Problem description:
Go to the line below containing "Given: Select the Complete status option" and print exactly from there through the line containing "Given: Click the Memory value 6.48 GB", both included. Print nothing else.

________________________________________

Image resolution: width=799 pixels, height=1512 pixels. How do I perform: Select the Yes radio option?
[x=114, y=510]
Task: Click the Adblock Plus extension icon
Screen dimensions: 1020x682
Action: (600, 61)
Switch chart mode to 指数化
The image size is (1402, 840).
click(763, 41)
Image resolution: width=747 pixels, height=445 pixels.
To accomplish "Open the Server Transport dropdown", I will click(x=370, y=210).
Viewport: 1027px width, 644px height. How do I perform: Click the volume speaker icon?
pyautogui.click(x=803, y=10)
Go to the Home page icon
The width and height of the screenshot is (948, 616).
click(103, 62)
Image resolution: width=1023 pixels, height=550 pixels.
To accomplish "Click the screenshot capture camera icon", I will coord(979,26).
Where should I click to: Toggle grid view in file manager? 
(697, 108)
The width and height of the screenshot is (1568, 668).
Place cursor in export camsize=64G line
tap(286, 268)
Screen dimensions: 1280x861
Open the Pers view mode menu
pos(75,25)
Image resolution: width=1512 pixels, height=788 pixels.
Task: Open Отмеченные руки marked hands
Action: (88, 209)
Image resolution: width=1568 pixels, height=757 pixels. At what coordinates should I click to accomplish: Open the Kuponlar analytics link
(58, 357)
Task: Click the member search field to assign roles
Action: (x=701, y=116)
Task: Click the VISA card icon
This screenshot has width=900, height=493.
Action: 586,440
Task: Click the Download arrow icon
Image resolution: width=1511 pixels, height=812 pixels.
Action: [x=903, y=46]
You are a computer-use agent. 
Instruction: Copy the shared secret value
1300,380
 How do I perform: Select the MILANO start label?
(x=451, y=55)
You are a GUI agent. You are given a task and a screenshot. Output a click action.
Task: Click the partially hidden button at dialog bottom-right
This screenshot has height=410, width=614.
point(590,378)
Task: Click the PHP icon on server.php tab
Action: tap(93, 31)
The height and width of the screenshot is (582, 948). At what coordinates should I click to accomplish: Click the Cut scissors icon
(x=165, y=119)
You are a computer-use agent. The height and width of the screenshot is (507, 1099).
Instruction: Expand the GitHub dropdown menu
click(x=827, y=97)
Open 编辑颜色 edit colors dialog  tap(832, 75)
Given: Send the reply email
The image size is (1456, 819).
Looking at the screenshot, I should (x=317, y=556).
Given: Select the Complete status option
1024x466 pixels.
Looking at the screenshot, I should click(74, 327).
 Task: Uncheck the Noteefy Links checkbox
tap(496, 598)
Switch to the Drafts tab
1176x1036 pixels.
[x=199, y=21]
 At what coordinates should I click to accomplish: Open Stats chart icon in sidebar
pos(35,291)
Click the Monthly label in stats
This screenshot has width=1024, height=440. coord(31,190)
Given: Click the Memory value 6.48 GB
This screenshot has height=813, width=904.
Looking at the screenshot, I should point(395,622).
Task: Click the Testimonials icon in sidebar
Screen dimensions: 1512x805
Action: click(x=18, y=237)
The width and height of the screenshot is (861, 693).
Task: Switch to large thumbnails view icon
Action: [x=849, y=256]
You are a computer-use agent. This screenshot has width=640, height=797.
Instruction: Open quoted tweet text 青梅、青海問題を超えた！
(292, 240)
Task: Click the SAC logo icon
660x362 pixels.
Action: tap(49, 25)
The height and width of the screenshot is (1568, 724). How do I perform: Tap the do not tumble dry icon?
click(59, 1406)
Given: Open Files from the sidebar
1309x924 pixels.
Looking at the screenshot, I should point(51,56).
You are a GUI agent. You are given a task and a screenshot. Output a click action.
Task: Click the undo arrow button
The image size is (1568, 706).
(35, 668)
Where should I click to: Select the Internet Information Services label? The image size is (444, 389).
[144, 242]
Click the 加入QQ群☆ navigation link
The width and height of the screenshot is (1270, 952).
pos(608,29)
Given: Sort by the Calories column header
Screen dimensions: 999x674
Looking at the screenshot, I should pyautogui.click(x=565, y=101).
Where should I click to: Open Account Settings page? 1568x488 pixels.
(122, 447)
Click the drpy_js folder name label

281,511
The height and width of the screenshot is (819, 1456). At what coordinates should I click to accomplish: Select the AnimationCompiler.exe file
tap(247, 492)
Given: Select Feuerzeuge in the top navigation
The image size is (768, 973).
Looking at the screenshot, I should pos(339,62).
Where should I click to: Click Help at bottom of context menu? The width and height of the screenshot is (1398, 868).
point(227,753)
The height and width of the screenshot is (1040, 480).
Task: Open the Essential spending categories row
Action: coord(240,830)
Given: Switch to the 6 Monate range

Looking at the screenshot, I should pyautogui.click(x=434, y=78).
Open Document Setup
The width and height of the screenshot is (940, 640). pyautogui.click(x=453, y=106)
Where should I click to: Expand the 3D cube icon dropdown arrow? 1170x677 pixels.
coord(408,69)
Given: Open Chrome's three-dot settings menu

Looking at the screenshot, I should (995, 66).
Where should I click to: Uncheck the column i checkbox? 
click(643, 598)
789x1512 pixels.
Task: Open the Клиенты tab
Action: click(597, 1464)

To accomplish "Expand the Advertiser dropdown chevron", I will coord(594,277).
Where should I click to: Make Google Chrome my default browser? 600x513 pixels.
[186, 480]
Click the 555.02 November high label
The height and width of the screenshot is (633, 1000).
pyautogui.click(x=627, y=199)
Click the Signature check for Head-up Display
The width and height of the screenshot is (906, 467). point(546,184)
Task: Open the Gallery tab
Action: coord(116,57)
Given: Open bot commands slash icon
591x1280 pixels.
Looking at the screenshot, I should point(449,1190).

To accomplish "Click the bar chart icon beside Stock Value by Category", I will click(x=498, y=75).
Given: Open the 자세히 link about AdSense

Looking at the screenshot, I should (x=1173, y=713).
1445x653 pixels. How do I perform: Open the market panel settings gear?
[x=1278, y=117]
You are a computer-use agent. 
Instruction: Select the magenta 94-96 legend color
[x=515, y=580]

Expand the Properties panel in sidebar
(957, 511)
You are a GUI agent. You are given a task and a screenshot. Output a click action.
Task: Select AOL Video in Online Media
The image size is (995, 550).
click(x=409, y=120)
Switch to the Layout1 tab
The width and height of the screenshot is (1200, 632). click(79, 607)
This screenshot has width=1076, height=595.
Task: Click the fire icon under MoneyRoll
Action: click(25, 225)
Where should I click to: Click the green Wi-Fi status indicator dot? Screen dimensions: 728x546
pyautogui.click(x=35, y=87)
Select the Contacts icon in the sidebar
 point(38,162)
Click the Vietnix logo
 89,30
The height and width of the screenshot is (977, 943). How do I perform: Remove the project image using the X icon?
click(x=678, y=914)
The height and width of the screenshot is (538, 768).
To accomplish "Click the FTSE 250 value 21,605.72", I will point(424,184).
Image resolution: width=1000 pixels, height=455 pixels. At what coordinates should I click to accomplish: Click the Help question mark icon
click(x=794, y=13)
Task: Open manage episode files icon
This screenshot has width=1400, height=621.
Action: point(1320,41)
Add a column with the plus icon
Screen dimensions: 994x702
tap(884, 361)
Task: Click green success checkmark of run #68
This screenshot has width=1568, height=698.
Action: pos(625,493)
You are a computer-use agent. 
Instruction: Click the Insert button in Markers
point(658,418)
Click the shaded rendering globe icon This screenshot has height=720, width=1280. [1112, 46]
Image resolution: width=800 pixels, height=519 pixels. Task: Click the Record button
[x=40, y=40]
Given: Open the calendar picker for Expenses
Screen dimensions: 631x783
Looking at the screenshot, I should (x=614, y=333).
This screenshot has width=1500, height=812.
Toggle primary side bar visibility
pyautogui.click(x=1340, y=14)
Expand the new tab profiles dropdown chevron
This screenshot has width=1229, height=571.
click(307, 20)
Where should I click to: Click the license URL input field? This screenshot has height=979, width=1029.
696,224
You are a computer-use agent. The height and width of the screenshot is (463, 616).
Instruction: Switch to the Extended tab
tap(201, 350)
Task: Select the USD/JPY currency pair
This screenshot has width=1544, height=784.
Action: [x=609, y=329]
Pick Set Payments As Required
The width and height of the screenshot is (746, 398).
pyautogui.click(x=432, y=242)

________________________________________

Answer to the problem:
Given: Select the Complete status option
1024x466 pixels.
Looking at the screenshot, I should click(74, 327).
 Task: Uncheck the Noteefy Links checkbox
tap(496, 598)
Switch to the Drafts tab
1176x1036 pixels.
[x=199, y=21]
 At what coordinates should I click to accomplish: Open Stats chart icon in sidebar
pos(35,291)
Click the Monthly label in stats
This screenshot has width=1024, height=440. coord(31,190)
Given: Click the Memory value 6.48 GB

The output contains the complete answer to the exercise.